* Problem details: Everything in the listing below needs restating exactly, apart from the pictures.

* Provided data:

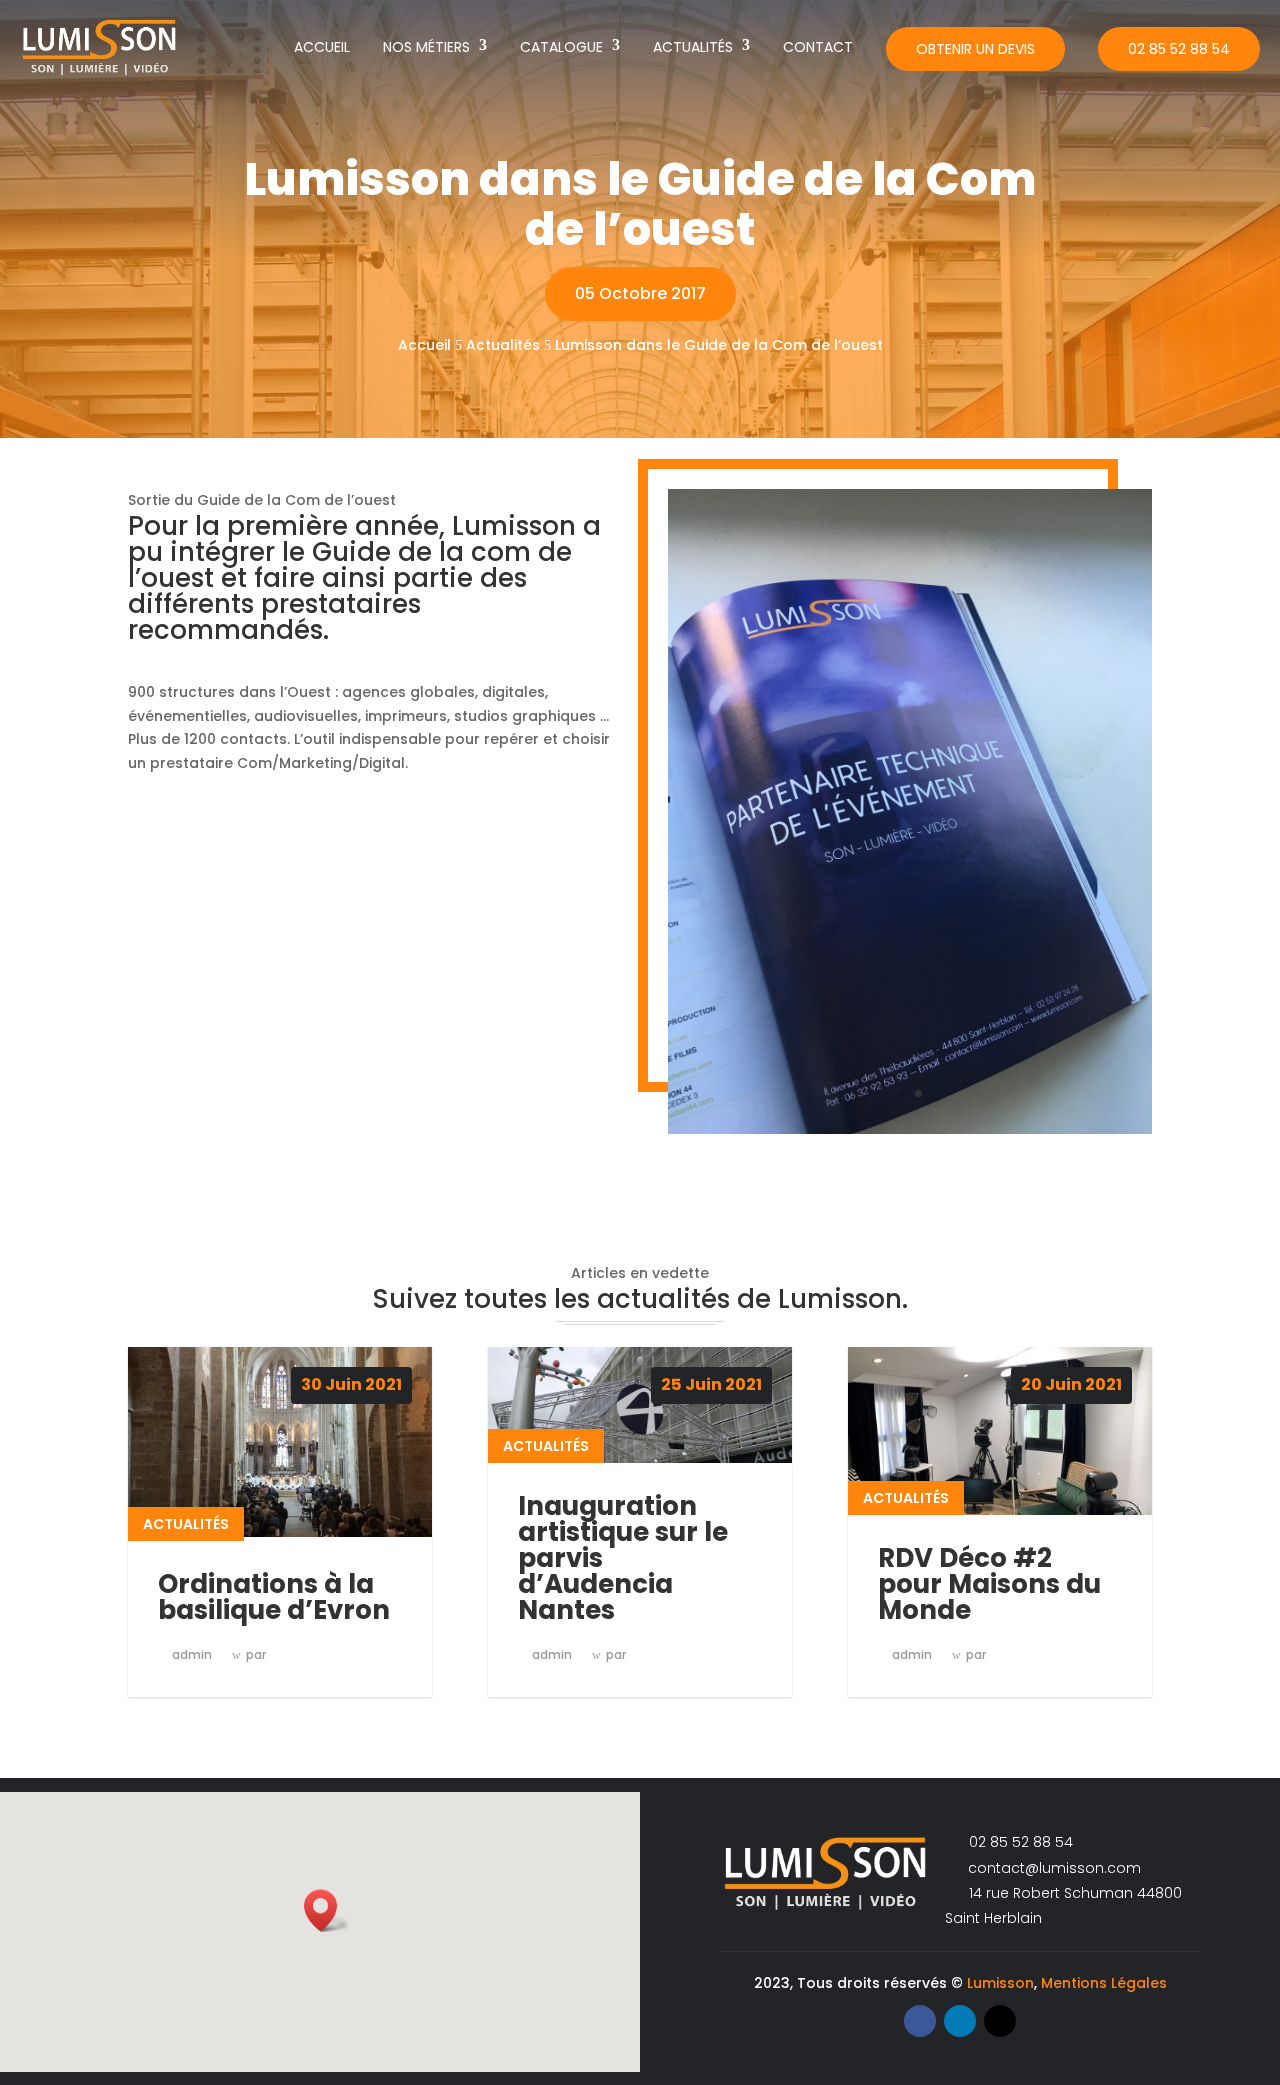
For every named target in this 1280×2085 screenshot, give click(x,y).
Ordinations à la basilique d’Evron (274, 1597)
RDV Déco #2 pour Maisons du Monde (989, 1584)
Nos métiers (426, 47)
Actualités (693, 47)
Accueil (322, 47)
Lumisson (1000, 1983)
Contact (818, 47)
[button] (327, 1910)
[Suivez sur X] (1000, 2021)
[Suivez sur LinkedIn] (960, 2021)
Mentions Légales (1104, 1983)
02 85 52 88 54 (1179, 49)
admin (192, 1654)
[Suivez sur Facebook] (920, 2021)
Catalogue (561, 47)
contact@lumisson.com (1052, 1868)
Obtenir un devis (975, 49)
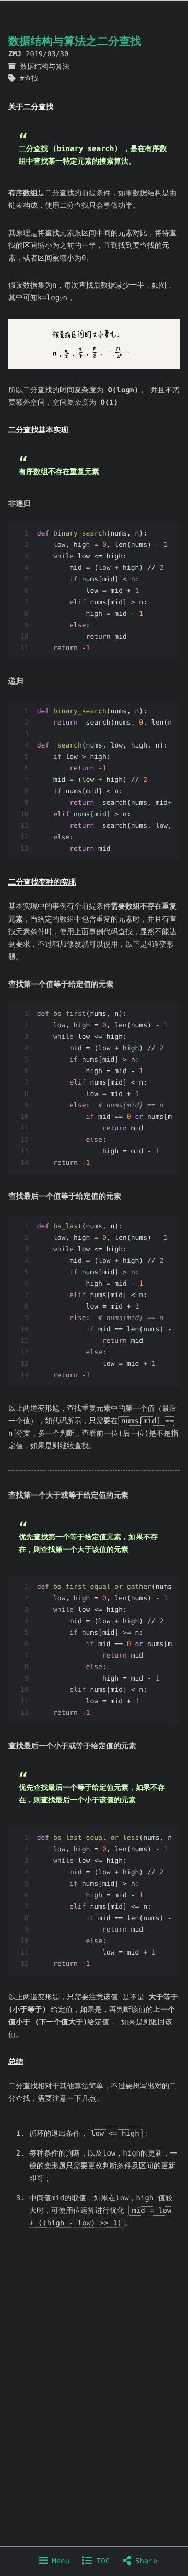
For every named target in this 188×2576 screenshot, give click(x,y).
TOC (101, 2561)
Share (144, 2561)
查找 (31, 78)
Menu (58, 2561)
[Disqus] (94, 2408)
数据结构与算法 (44, 67)
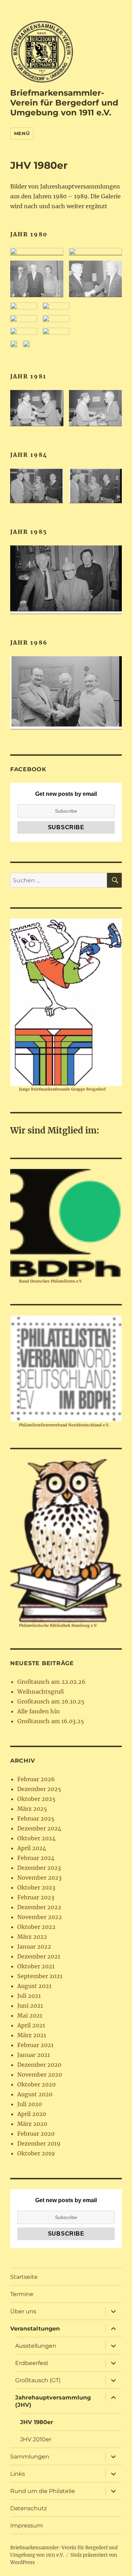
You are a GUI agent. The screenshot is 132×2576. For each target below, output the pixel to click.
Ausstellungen (35, 2345)
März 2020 (32, 2123)
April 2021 (31, 2025)
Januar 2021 (33, 2054)
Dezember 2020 (39, 2064)
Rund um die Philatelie (42, 2491)
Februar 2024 (36, 1857)
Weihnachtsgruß (40, 1691)
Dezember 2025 (39, 1788)
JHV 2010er (35, 2439)
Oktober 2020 (36, 2084)
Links (17, 2473)
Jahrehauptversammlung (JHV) (53, 2401)
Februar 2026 (36, 1779)
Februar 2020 (36, 2133)
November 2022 (39, 1916)
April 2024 (31, 1848)
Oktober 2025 (36, 1798)
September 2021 (39, 1976)
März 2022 (32, 1936)
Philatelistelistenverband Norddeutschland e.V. (64, 1425)
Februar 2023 (35, 1897)
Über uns (23, 2311)
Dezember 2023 (39, 1867)
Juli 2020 (29, 2104)
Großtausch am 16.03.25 (50, 1721)
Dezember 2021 (38, 1956)
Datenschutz (28, 2508)
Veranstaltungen (35, 2328)
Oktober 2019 (36, 2153)
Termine (21, 2294)
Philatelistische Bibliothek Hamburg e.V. (58, 1625)
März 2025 (32, 1808)
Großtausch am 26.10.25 (50, 1701)
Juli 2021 (29, 1995)
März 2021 (31, 2035)
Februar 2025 (36, 1818)
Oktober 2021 (36, 1966)
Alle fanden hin (38, 1711)
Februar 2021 (35, 2044)
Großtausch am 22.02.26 (51, 1681)
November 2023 (39, 1877)
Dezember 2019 (39, 2143)
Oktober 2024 (36, 1838)
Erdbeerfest (32, 2363)
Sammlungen (29, 2456)
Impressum (26, 2525)
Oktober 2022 (36, 1926)
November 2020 (39, 2074)
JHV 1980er (36, 2422)
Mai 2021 (29, 2015)
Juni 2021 (30, 2005)
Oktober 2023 (36, 1887)
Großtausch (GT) (38, 2380)
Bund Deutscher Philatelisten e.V (50, 1281)
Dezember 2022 (39, 1907)
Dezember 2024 (39, 1828)
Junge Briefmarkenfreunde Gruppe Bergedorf (62, 1089)
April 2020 (31, 2113)
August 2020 (34, 2094)
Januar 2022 (34, 1946)
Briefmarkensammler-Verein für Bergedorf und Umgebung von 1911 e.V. (64, 102)
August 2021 (34, 1985)
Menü (22, 133)
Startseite (24, 2277)
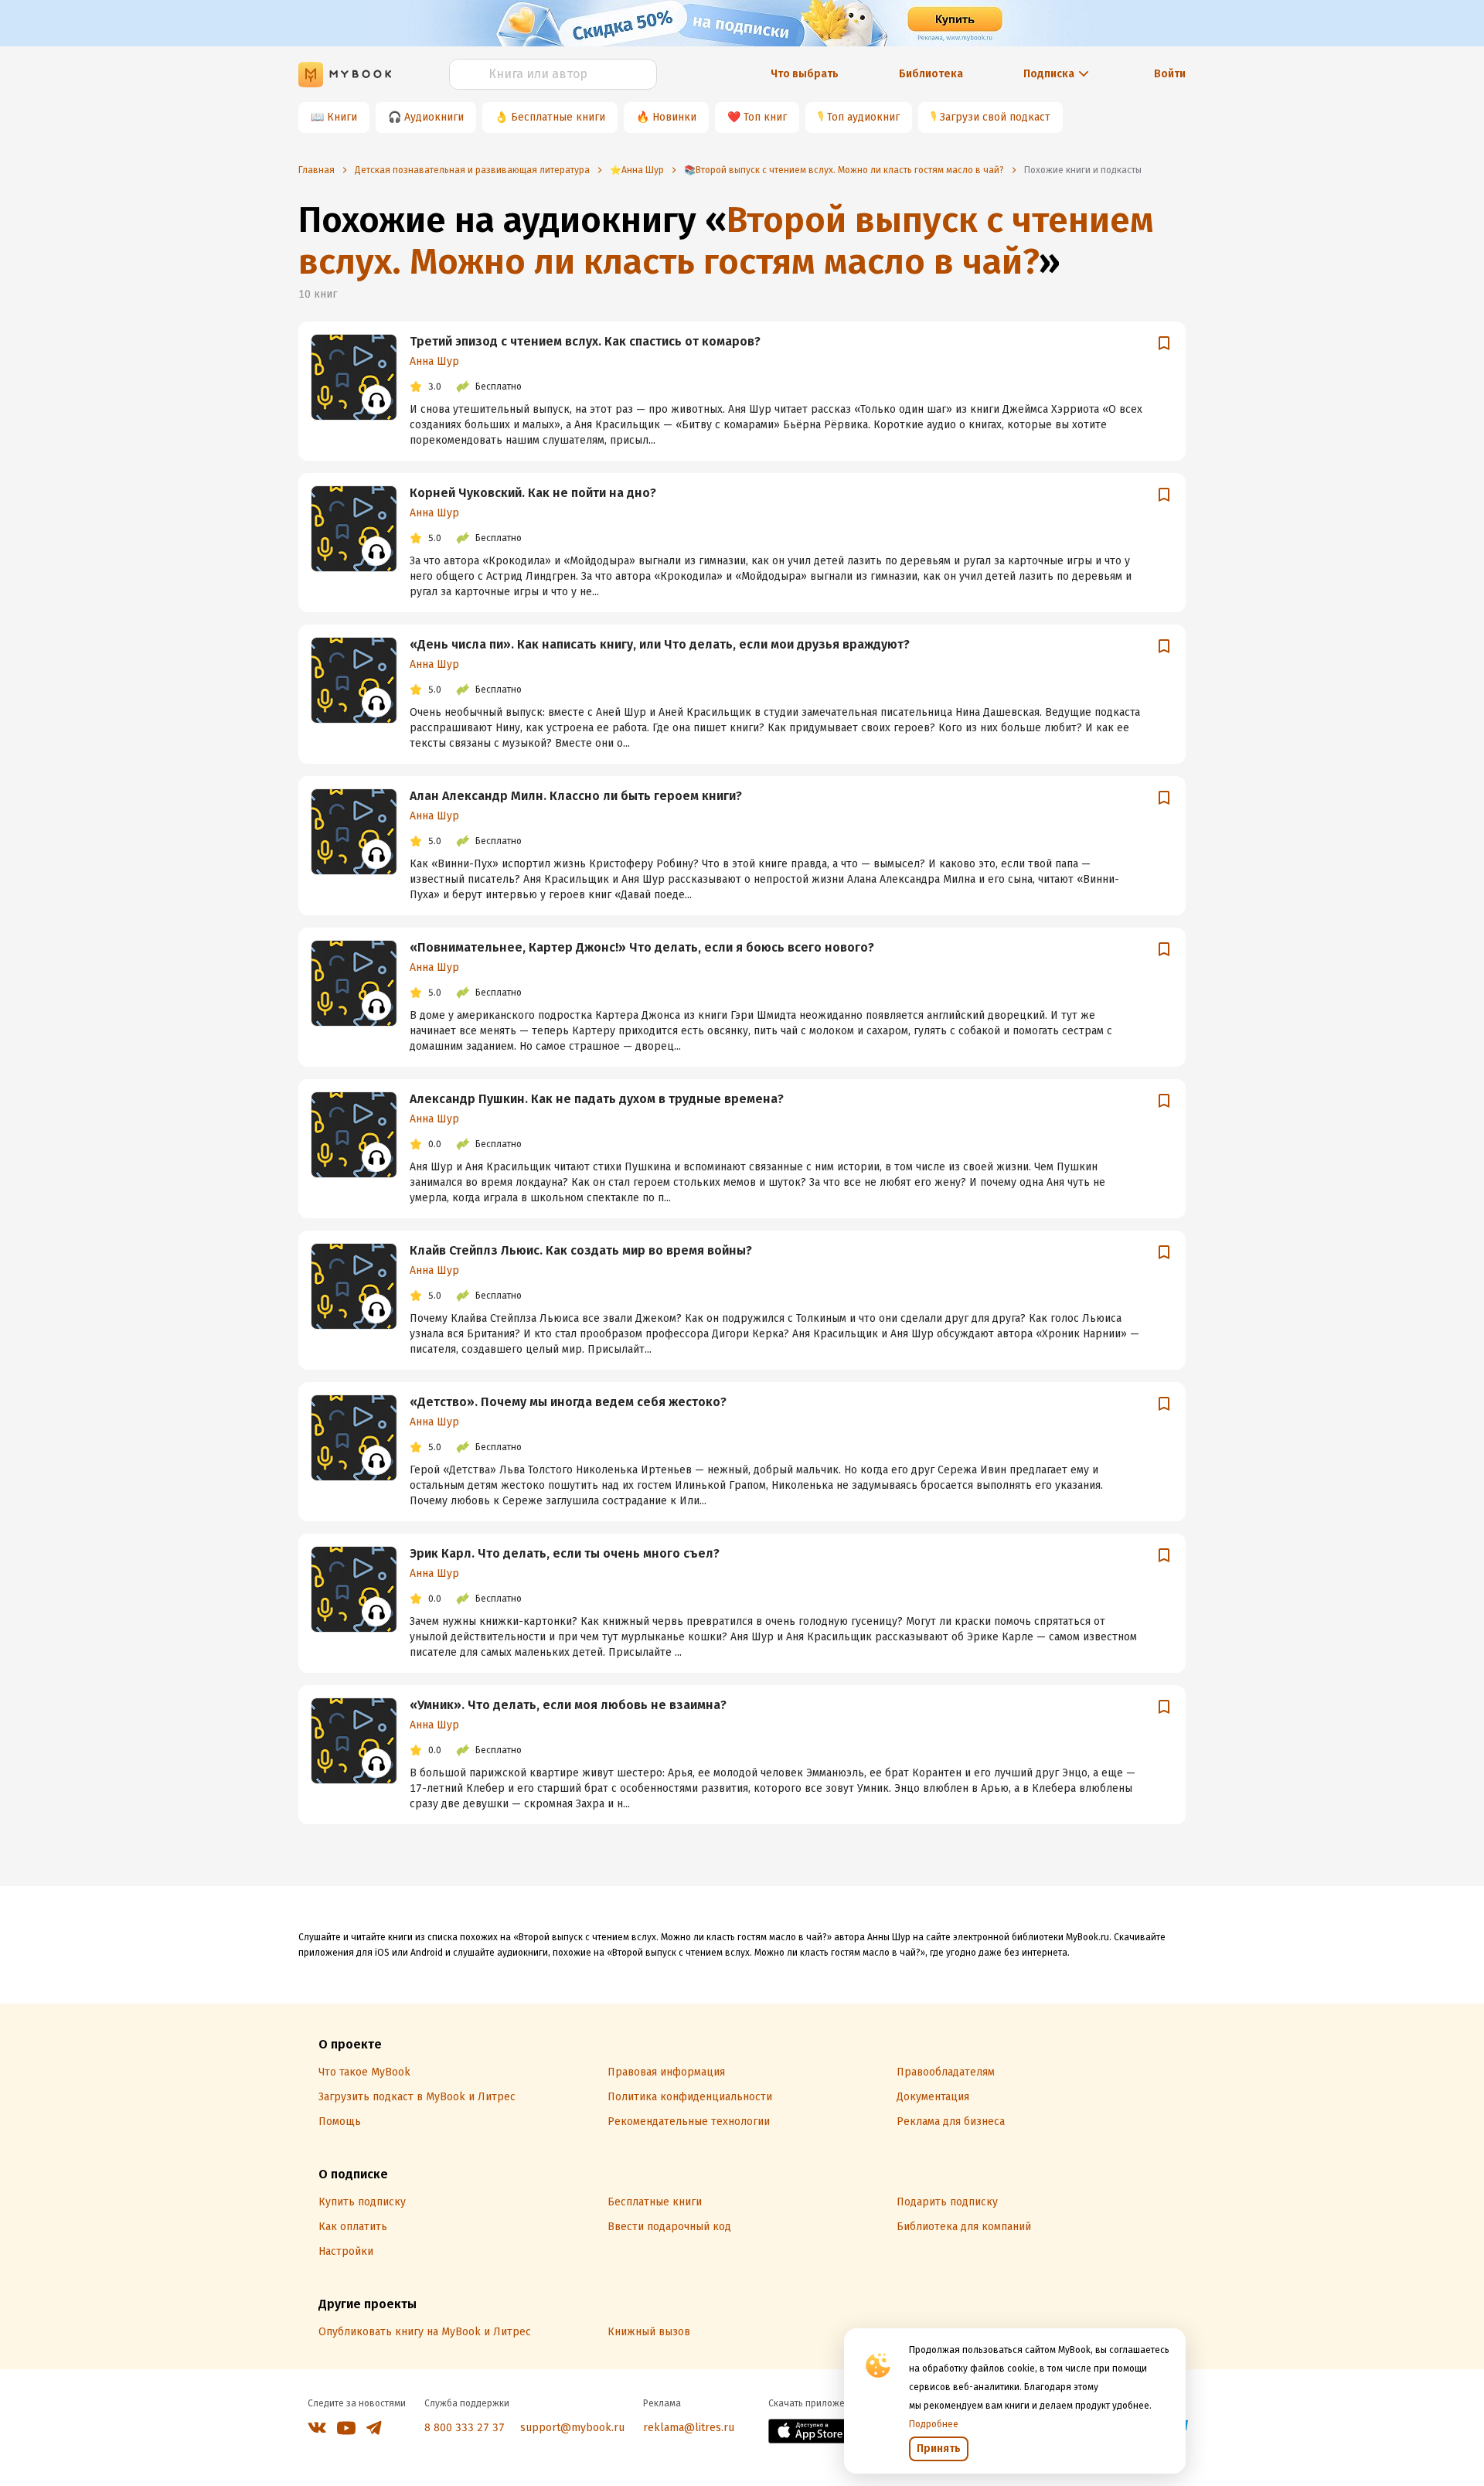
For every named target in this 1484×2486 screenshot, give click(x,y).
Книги (342, 117)
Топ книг (765, 117)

* Output for this exercise:
For every named target in this 1280×2085 screenshot, give click(x,y).
Ordinations à la basilique d’Evron (274, 1597)
RDV Déco #2 pour Maisons du Monde (989, 1584)
Nos métiers (426, 47)
Actualités (693, 47)
Accueil (322, 47)
Lumisson (1000, 1983)
Contact (818, 47)
[button] (327, 1910)
[Suivez sur X] (1000, 2021)
[Suivez sur LinkedIn] (960, 2021)
Mentions Légales (1104, 1983)
02 85 52 88 54 (1179, 49)
admin (192, 1654)
[Suivez sur Facebook] (920, 2021)
Catalogue (561, 47)
contact@lumisson.com (1052, 1868)
Obtenir un devis (975, 49)
For every named target in this 188×2576 screenshot, give click(x,y).
TOC (101, 2561)
Share (144, 2561)
查找 (31, 78)
Menu (58, 2561)
[Disqus] (94, 2408)
数据结构与算法 (44, 67)
You are a GUI agent. The screenshot is 132×2576. For each target below, output the pixel to click.
Ausstellungen (35, 2345)
März 2020 (32, 2123)
April 2021 (31, 2025)
Januar 2021 (33, 2054)
Dezember 2020 (39, 2064)
Rund um die Philatelie (42, 2491)
Februar 2024 (36, 1857)
Weihnachtsgruß (40, 1691)
Dezember 2025 (39, 1788)
JHV 2010er (35, 2439)
Oktober 2020 (36, 2084)
Links (17, 2473)
Jahrehauptversammlung (JHV) (53, 2401)
Februar 2026 (36, 1779)
Februar 2020 (36, 2133)
November 2022 (39, 1916)
April 2024 (31, 1848)
Oktober 2025 (36, 1798)
September 2021 (39, 1976)
März 2022 (32, 1936)
Philatelistelistenverband Norddeutschland e.V. (64, 1425)
Februar 2023 (35, 1897)
Über uns (23, 2311)
Dezember 2023 (39, 1867)
Juli 2020 (29, 2104)
Großtausch am 16.03.25 (50, 1721)
Dezember 2021 (38, 1956)
Datenschutz (28, 2508)
Veranstaltungen (35, 2328)
Oktober 2019 (36, 2153)
Termine (21, 2294)
Philatelistische Bibliothek Hamburg e.V. (58, 1625)
März 2025 (32, 1808)
Großtausch am 26.10.25 (50, 1701)
Juli 2021 (29, 1995)
März 2021 (31, 2035)
Februar 2025 (36, 1818)
Oktober 2021 (36, 1966)
Alle fanden hin (38, 1711)
Februar 2021 (35, 2044)
Großtausch am 22.02.26 (51, 1681)
November 2023 (39, 1877)
Dezember 2019 (39, 2143)
Oktober 2024 (36, 1838)
Erdbeerfest (32, 2363)
Sammlungen (29, 2456)
Impressum (26, 2525)
Oktober 2022 (36, 1926)
November 2020 (39, 2074)
JHV 1980er (36, 2422)
Mai 2021 (29, 2015)
Juni 2021 (30, 2005)
Oktober 2023 (36, 1887)
Großtausch (GT) (38, 2380)
Bund Deutscher Philatelisten e.V (50, 1281)
Dezember 2022 (39, 1907)
Dezember 2024 (39, 1828)
Junge Briefmarkenfreunde Gruppe Bergedorf (62, 1089)
April 2020 (31, 2113)
August 2020 (34, 2094)
Januar 2022 (34, 1946)
Briefmarkensammler-Verein für Bergedorf und Umgebung von 1911 e.V. (64, 102)
August 2021 (34, 1985)
Menü (22, 133)
Startseite (24, 2277)
For every named target in this 1484×2486 screenshot, give click(x,y).
Книги (342, 117)
Топ книг (765, 117)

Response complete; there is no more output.